Andrew Luttrell Band
Paint by Number$
The opening of Andrew Luttrell Band‘s Paint by Number$ (yes, that’s a dollar sign in the title) is a minute and a half of guitar solo. It showcases the band’s most obvious talents: improvisational, retro, jammy folk rock with nods toward The Dead, Knopfler, Neil Young, and many other artists from four or five decades ago. The guitar is so prominent in this track, though, that it hides Luttrell’s clever lyrics on the first listen:
Quiet dawn, breathe upon Auvers-sur-Oise yard
Bold greeting of the day is graced with little disregard
By the church, a sunrise like a burning wick aglow
Fractal rays of light, they shine upon the old chateau
on the landscape plains
Luttrell paints a lot of fine character details with his lyrics, which like those above don’t really form a coherent picture until you’ve made it through the whole song. That’s no doubt an intention, given that painting by numbers gives you a mosaic, much like an impressionistic painting. The paintings (by Luttrell) in the accompanying CD booklet are often abstract in the same way. It’s a deeper theme that holds the record—which has wild, often disjointed stylist swings among the 10 tracks—together.

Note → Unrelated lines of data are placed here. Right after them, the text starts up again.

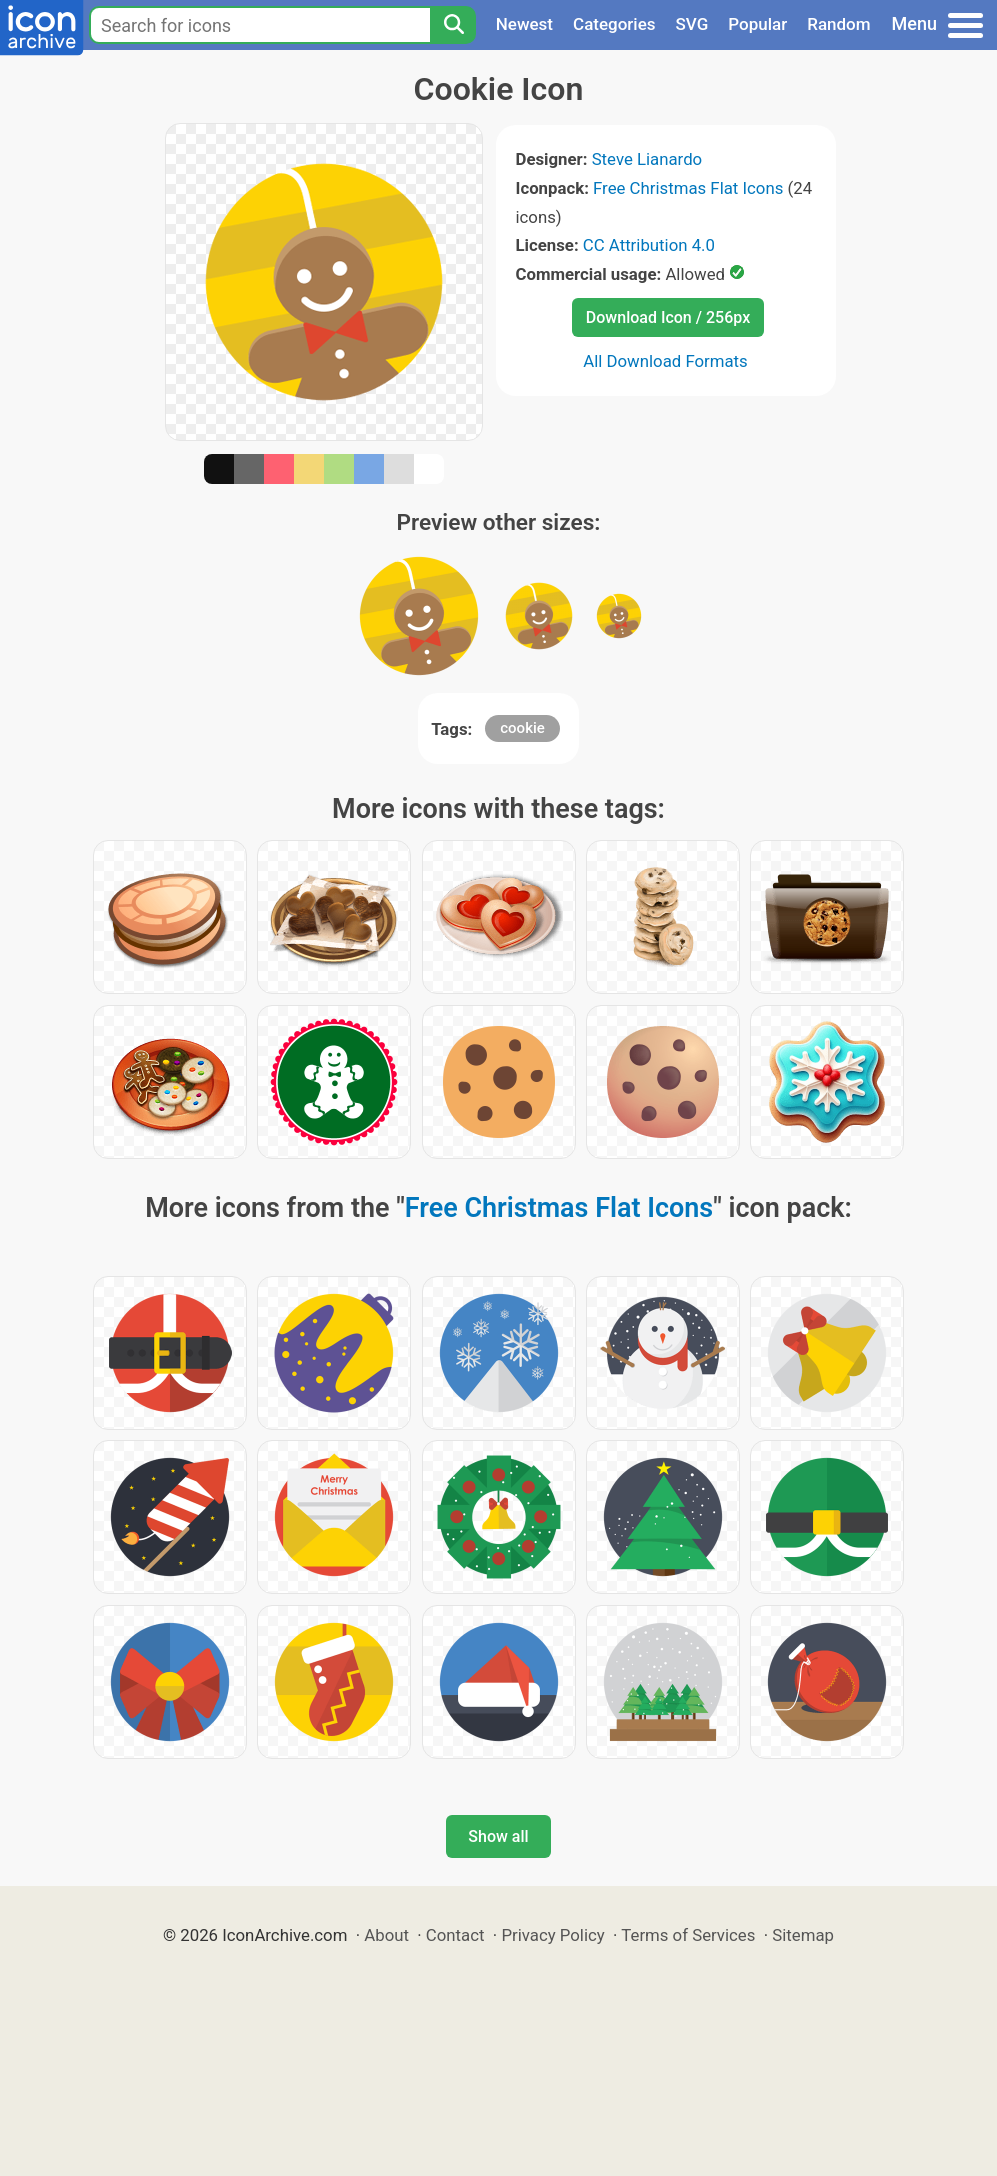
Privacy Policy (552, 1935)
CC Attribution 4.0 (649, 245)
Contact (455, 1935)
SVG (692, 24)
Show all (498, 1836)
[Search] (453, 25)
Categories (614, 24)
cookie (522, 728)
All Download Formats (665, 361)
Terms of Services (688, 1935)
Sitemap (803, 1935)
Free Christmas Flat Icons (688, 188)
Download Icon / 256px (668, 317)
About (386, 1935)
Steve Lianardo (647, 159)
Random (838, 24)
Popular (757, 24)
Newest (524, 24)
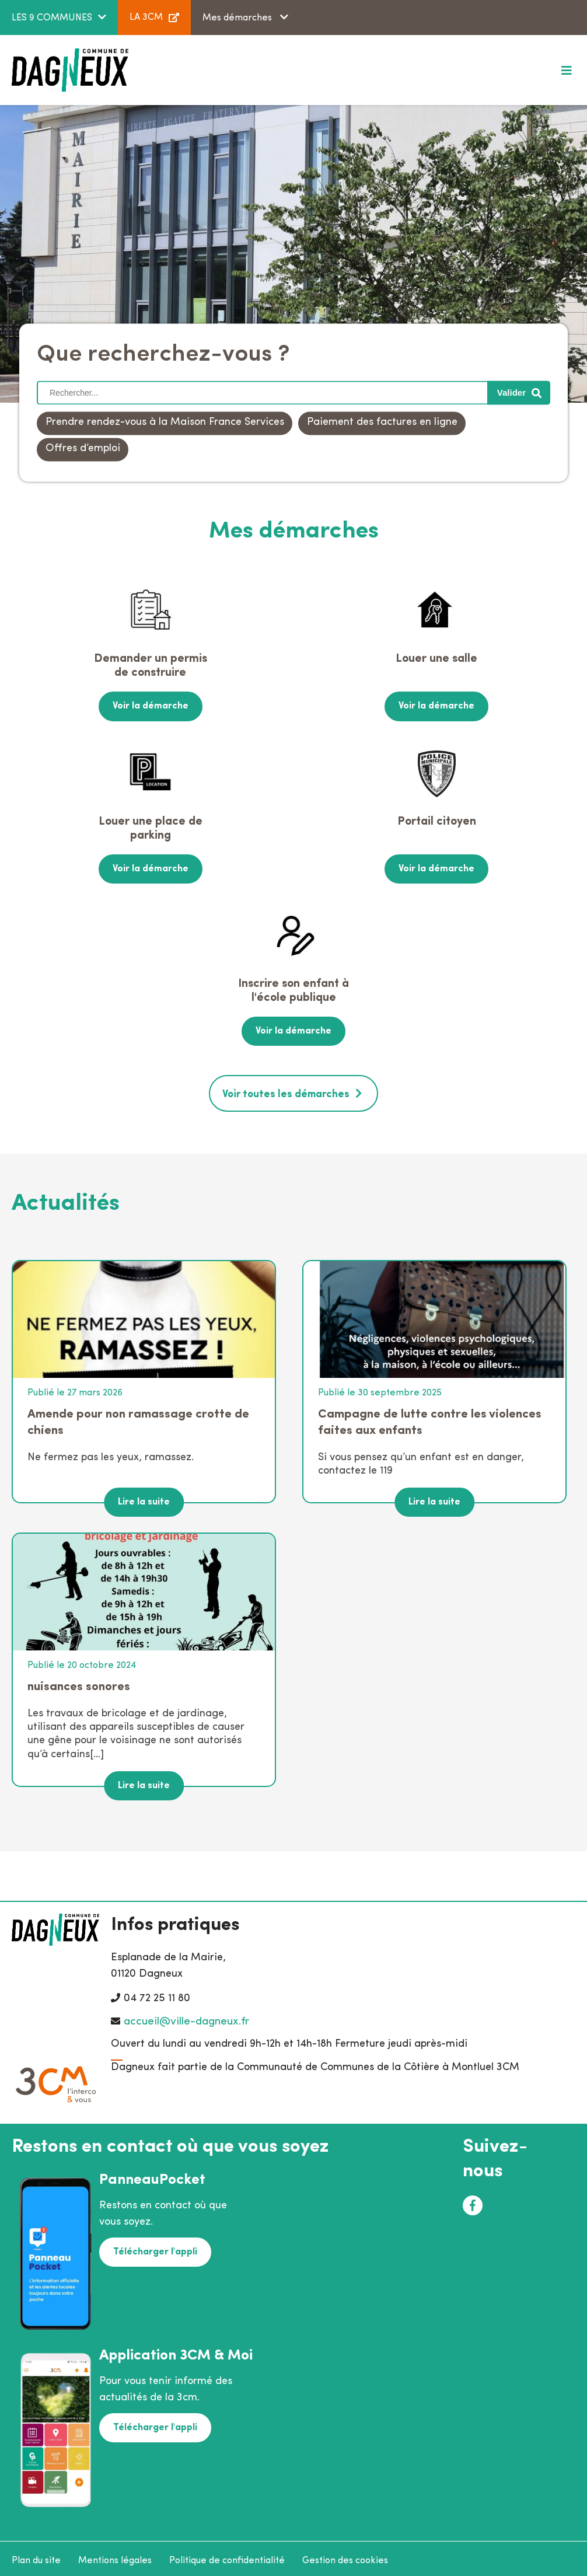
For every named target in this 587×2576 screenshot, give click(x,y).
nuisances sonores (78, 1682)
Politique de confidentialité (227, 2556)
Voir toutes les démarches (286, 1089)
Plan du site (36, 2556)
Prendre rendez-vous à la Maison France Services (165, 422)
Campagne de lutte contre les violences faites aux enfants (429, 1417)
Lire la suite (144, 1497)
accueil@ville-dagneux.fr (186, 2016)
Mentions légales (115, 2556)
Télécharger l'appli (154, 2246)
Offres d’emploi (83, 449)
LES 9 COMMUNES (52, 18)
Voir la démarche (150, 705)
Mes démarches (238, 18)
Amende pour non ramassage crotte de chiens (138, 1417)
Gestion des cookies (345, 2556)
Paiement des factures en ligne (382, 422)
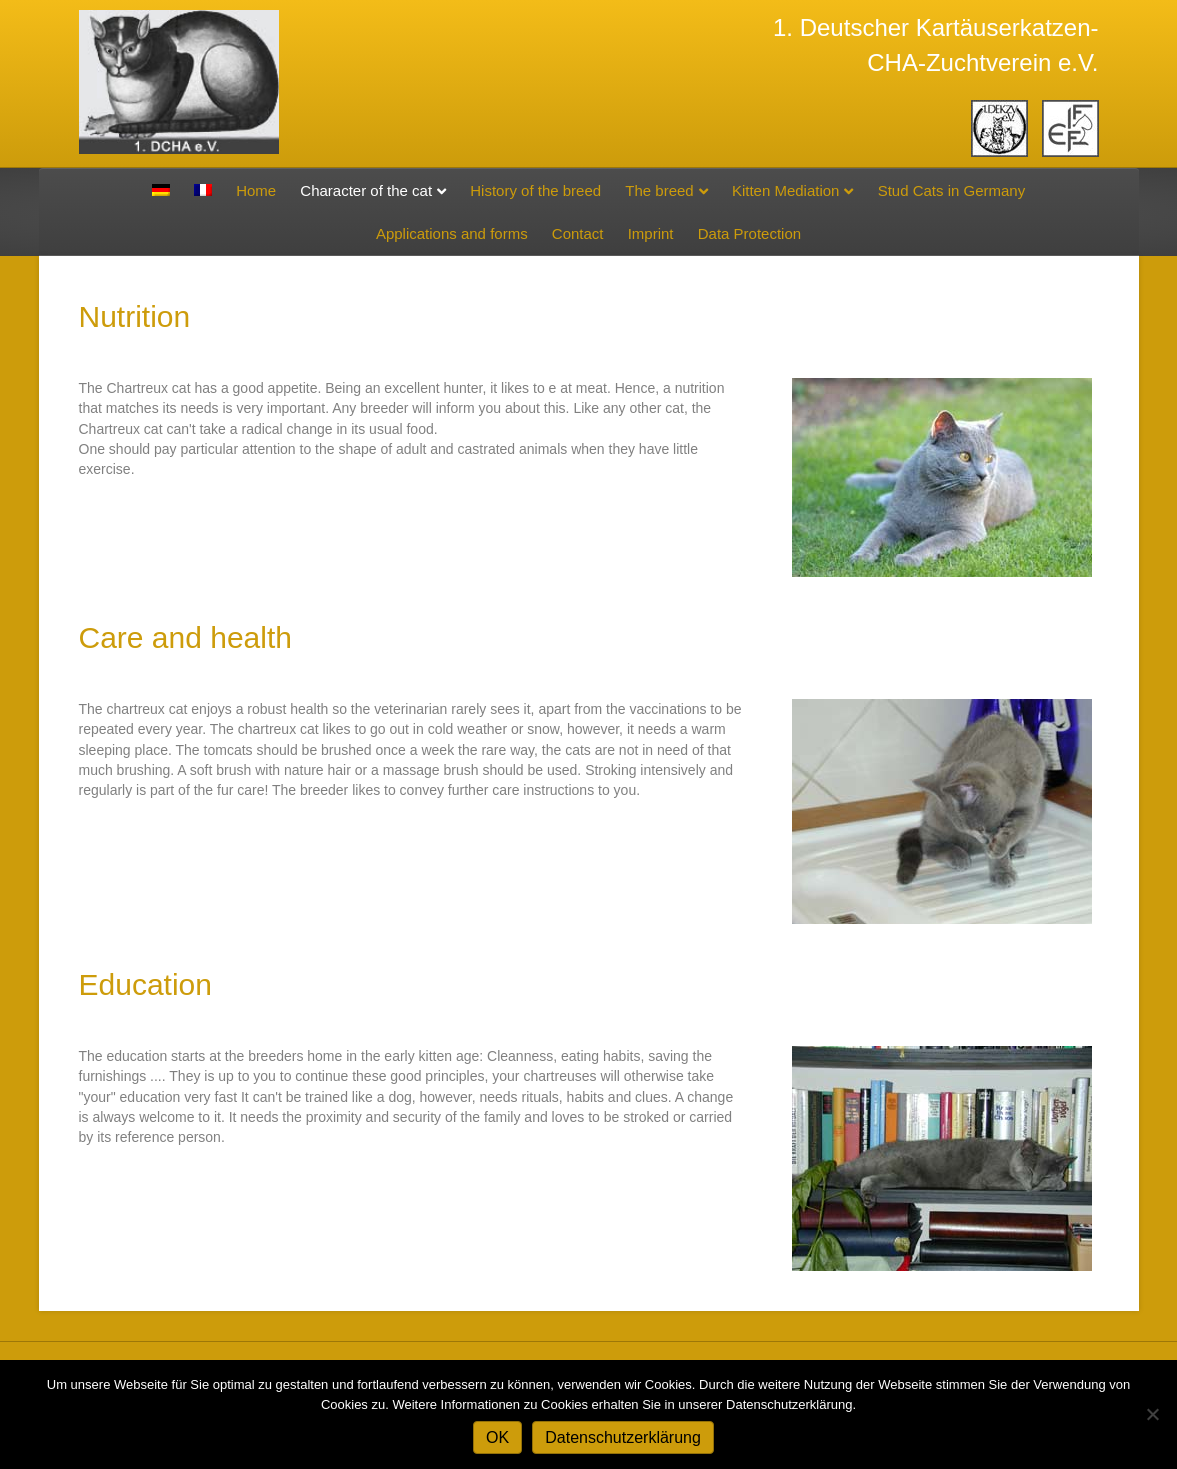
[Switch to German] (161, 190)
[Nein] (1152, 1414)
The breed (659, 190)
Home (256, 190)
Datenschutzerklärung (623, 1437)
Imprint (651, 233)
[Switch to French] (203, 190)
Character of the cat (366, 190)
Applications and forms (452, 233)
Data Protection (749, 233)
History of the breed (535, 190)
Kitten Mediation (786, 190)
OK (497, 1437)
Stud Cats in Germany (952, 190)
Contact (578, 233)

Although folksy plainspoken requirements seem to come easily throughout, and the smooth The Band-like faux soul of “Three’s a Crowd” is one of the better tracks on the album, on some harder material like “You’re Stealing My Car” and “Sara Sota” (which has Luttrell’s voice filtered through a distortion effect), Luttrell just can’t get mean enough to be convincing. But one of the harder songs, “Draggin’ That Line,” a riff-heavy piece that sounds, musically, like a mid 1970s rock band time traveled to the 1990s and decided to give grunge a go, seems to find the right combination of sound, processing, and melody for his voice in a pure rock setting. The band really locks in on that one, too, whereas the other two harder tracks sound piecemeal.
When the album focuses on the lyrics, though, it’s perfect: “Sister Goes Bad” (a story about a nun leaving her convent), the brilliant closer “Making Senses,” and “Thursday Morning Two Forty Five” (as well as the opener, again) are all composed of masterful strokes.